Dr. Cheryl Wellington, DMCBH member and Professor and Vice-Chair of Research in the Department of Pathology and Laboratory Medicine, and her lab have created UBC’s Neurology Fluid Biomarker Network. The network’s vision is to expand into a distributed core facility for neurology fluid biomarkers to develop, validate and implement tests that improve the diagnosis, prognosis and management of neurological disorders.
Increasing the use of fluid biomarkers will enable early detection of neurodegeneration, improve risk stratification, and increase equitable neurology care for diverse patients (particularly rural and remote) whose access to neuroimaging or invasive neuromonitoring resources may be limited.
Recently, the Wellington lab published two papers that are focused on creating reference intervals (RIs) for blood-based neurology biomarkers.
“Our research will form the basis of improving methods to interpret fluid biomarker results in populations spanning neurotrauma and neurodegeneration,” says Jennifer Cooper, PhD Candidate in the Wellington Laboratory. “In both publications, we have defined normative ranges for biomarkers using large population-based samples, giving us a robust comparison group to use as a benchmark for defining normal and abnormal values in future studies.”
The first publication is led by Research Associate and Director of the Fluid Biomarker Facility Dr. Sophie Stukas, creating reference intervals in the pediatric age range for two biomarkers – serum neurofilament light (NfL) and glial fibrillary acidic protein (GFAP). The paper was published in Clinical Chemistry and Laboratory Medicine (CCLM).
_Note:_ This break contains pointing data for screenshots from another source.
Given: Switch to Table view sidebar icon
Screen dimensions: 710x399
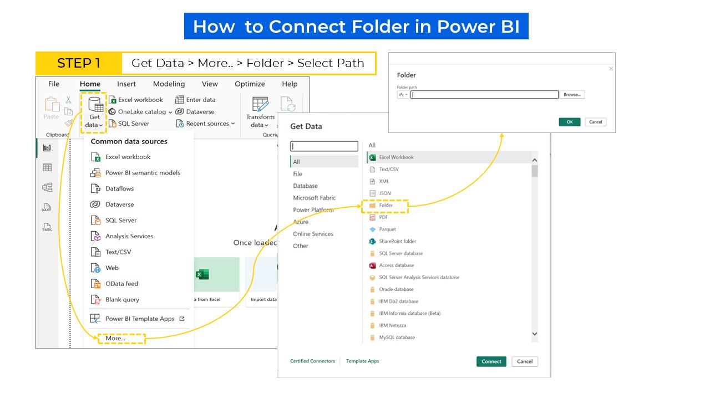Looking at the screenshot, I should (x=47, y=168).
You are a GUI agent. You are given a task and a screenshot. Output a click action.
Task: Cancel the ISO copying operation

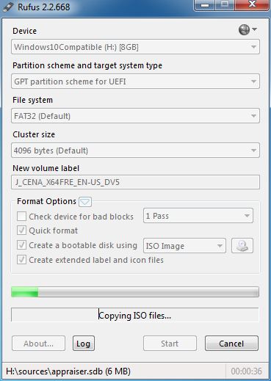pos(231,344)
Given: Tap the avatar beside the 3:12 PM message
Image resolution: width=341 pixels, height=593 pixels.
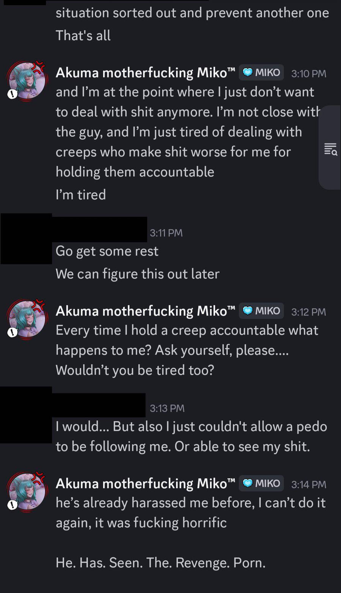Looking at the screenshot, I should [27, 319].
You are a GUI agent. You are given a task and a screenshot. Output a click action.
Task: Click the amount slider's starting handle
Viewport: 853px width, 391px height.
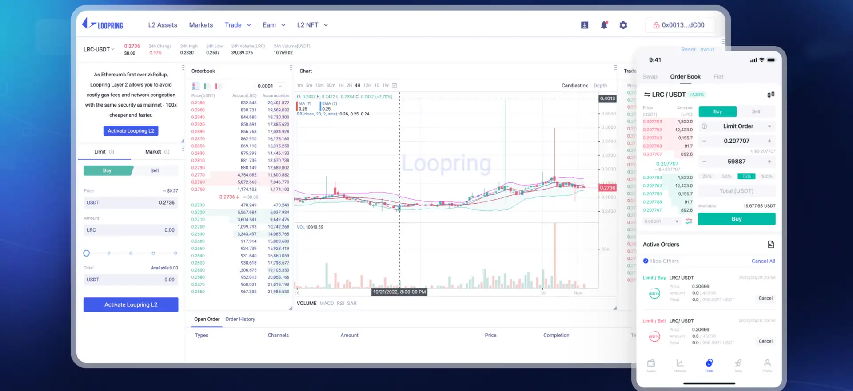tap(87, 253)
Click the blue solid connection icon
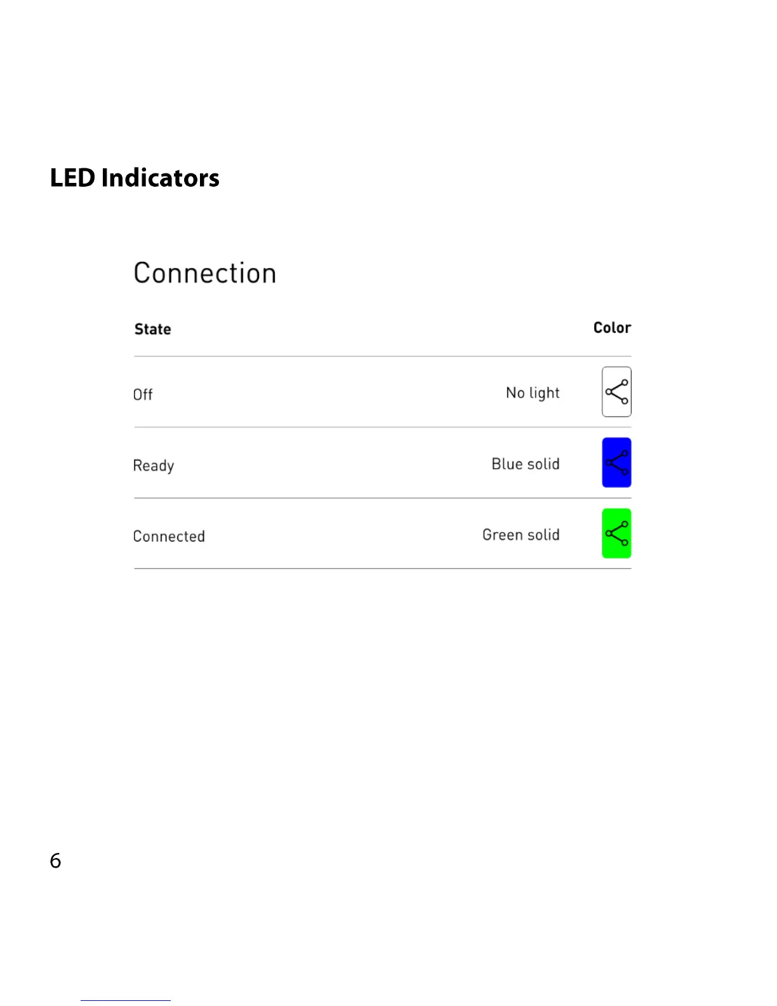 616,462
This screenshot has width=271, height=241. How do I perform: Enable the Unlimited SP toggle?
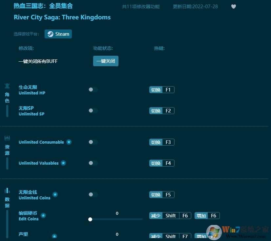pyautogui.click(x=92, y=110)
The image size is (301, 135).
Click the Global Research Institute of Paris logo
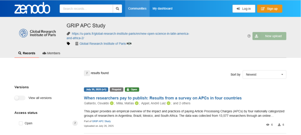pyautogui.click(x=37, y=33)
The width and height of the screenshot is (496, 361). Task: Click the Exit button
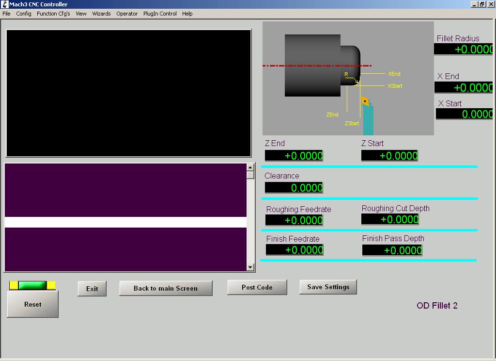[x=92, y=289]
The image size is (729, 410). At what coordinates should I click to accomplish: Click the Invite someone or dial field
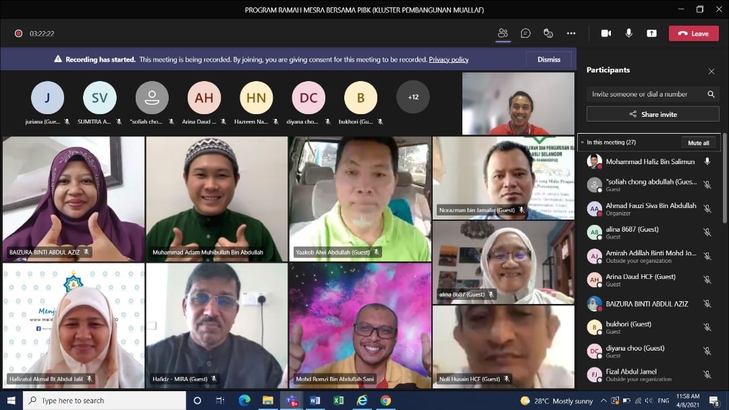645,95
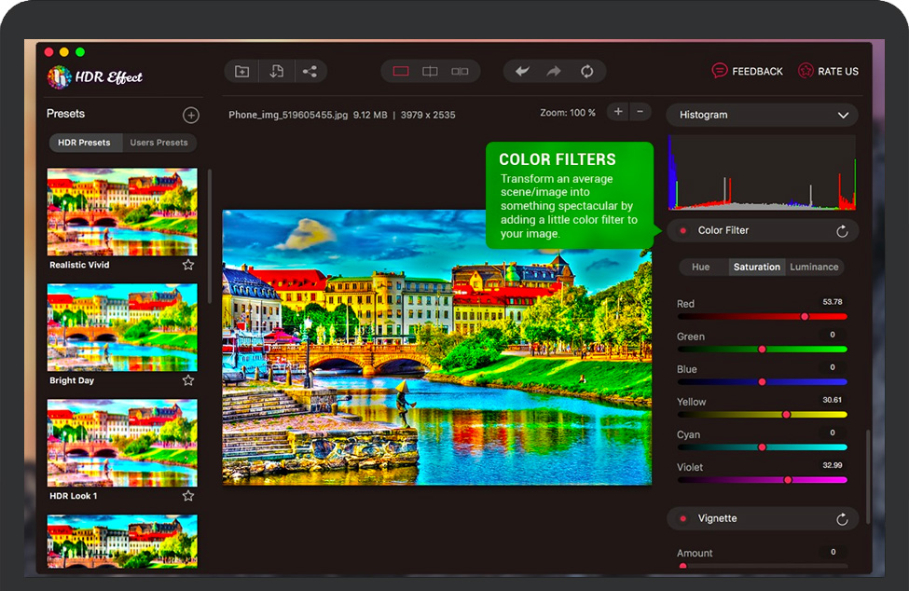Click the share icon in toolbar

pyautogui.click(x=310, y=72)
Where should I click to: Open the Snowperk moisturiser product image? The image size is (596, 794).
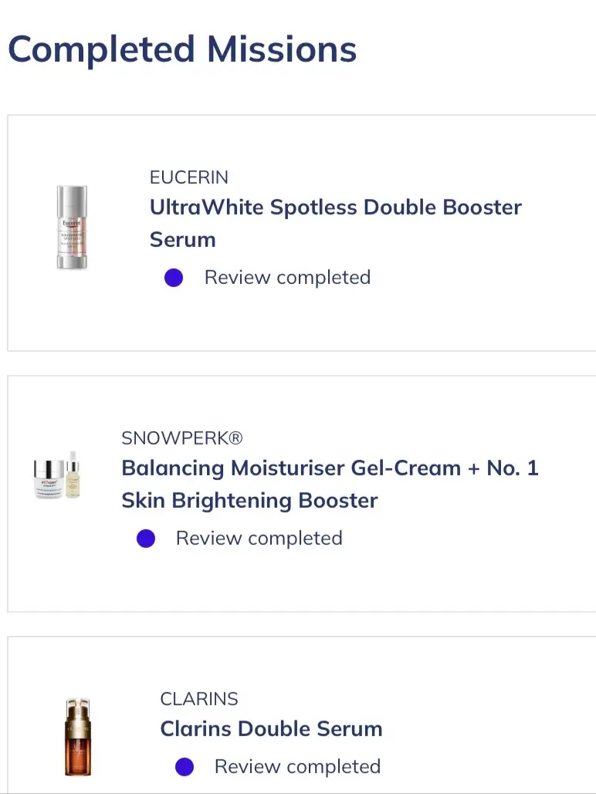click(x=57, y=475)
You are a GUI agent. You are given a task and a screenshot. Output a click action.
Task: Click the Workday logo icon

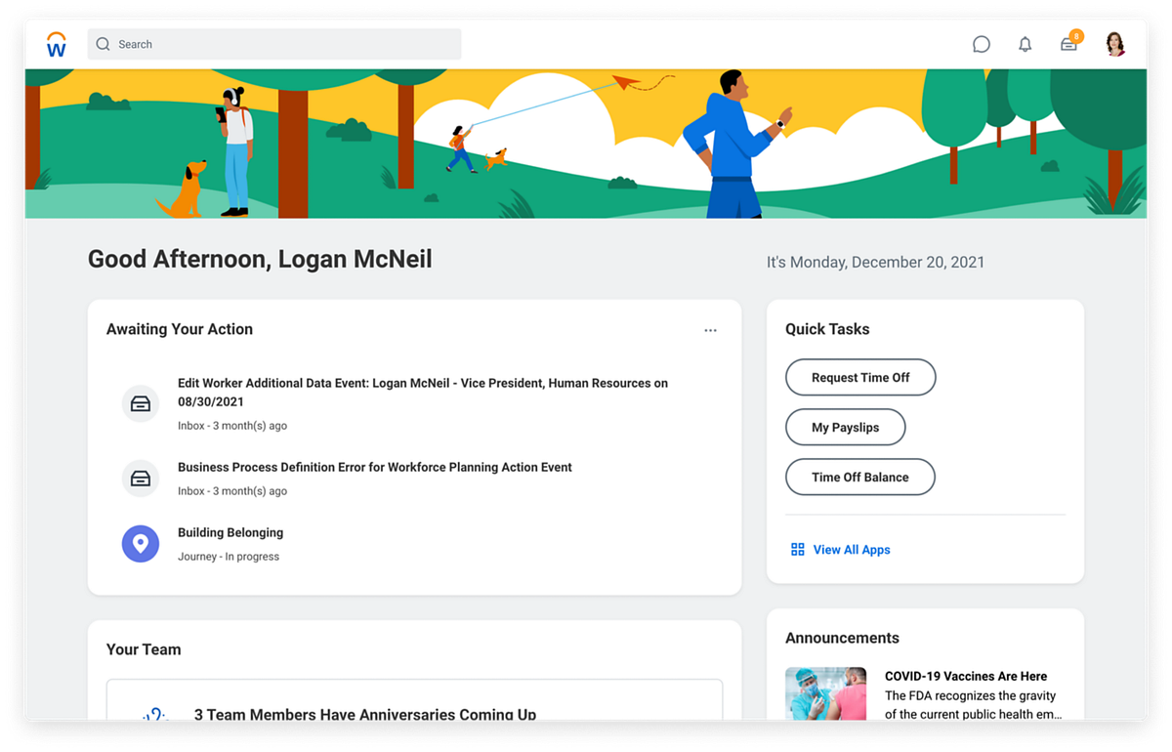(56, 43)
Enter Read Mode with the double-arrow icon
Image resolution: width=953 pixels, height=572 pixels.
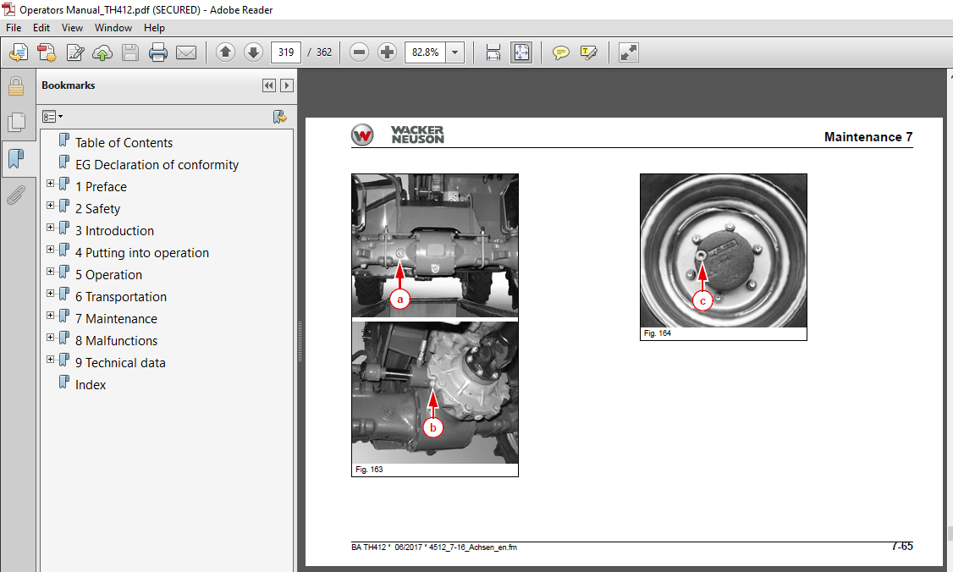click(x=628, y=52)
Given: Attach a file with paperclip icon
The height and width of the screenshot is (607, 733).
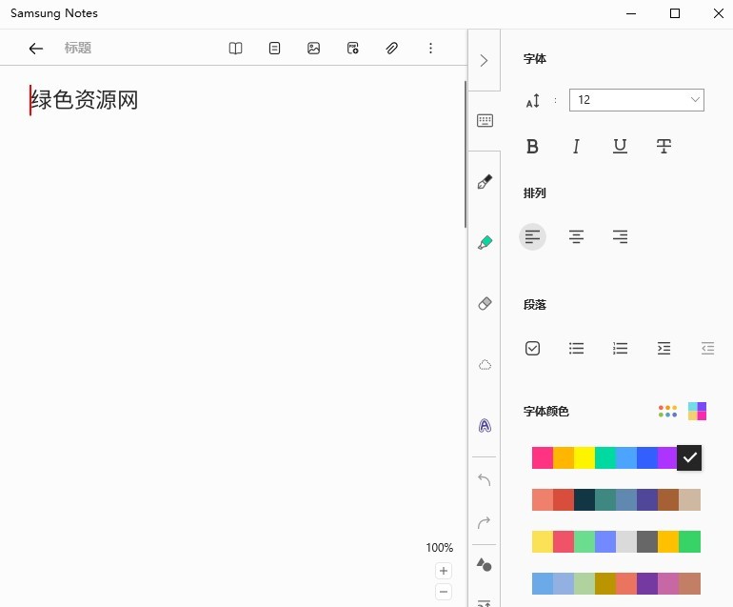Looking at the screenshot, I should point(391,49).
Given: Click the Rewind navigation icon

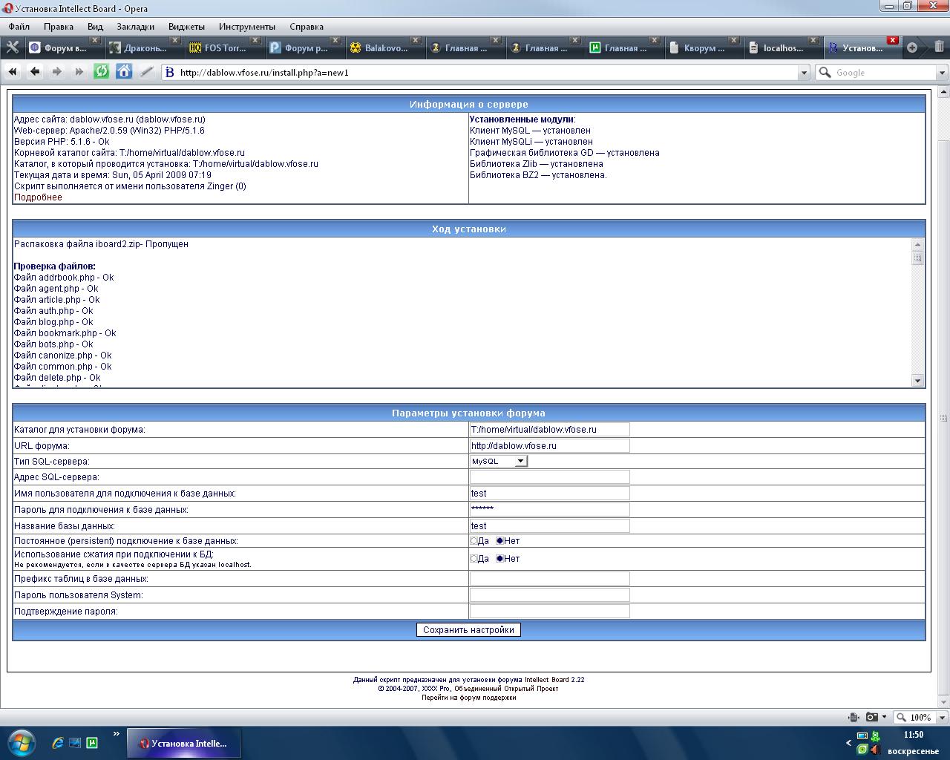Looking at the screenshot, I should tap(13, 72).
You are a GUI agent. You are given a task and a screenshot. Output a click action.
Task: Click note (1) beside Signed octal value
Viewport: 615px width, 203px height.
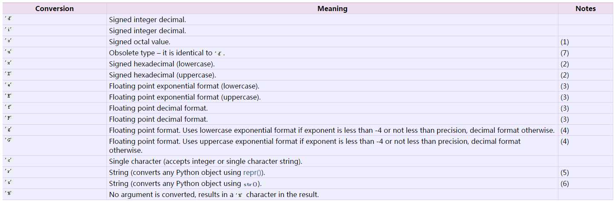565,42
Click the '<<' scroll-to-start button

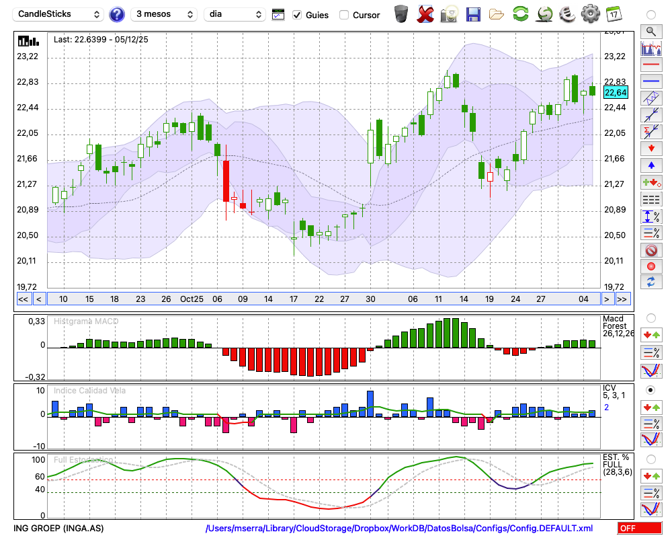[x=23, y=299]
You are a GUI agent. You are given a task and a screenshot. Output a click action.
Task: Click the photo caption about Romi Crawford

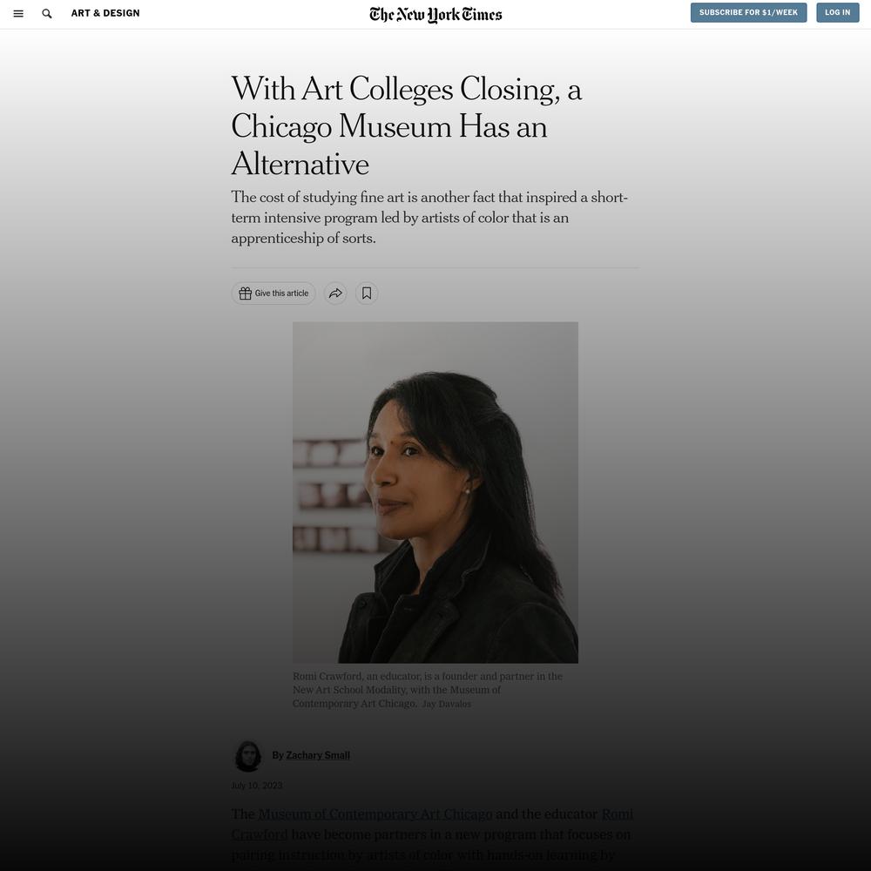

Establishing normative data is a critical benchmark in the analytical validation process, especially in children, as little is known about how brain development may impact potential biomarkers. The study found NfL and GFAP displayed high levels in infants that decreased during childhood. These normative data are expected to inform future pediatric studies on the importance of age on neurological blood biomarkers.
The second publication led by Jennifer Cooper, used a large Canadian population-based cohort to create reference intervals for ages 3 to 79 for four plasma protein biomarkers – plasma amyloid beta 42/40 (Aβ42/40), phosphorylated tau-181 (p-tau-181), NfL, and GFAP. This paper was published in the Clinical Biochemistry journal.
This study replicated the findings of the first, showing similar trajectories in pediatrics. It then expanded on these findings to show that U-shaped curves occurred across the lifespan with the decrease in young children leading to a plateau during adolescence and early adulthood, followed by increasing levels in older adults. These dynamic changes observed across the lifespan point to the need to take age into account when interpreting these biomarker concentrations.
Collectively, these data indicate that the use of age specific RIs can improve the precision of interpreting neurological plasma biomarker levels, especially in pediatric and older populations where normative biomarker levels can change more rapidly.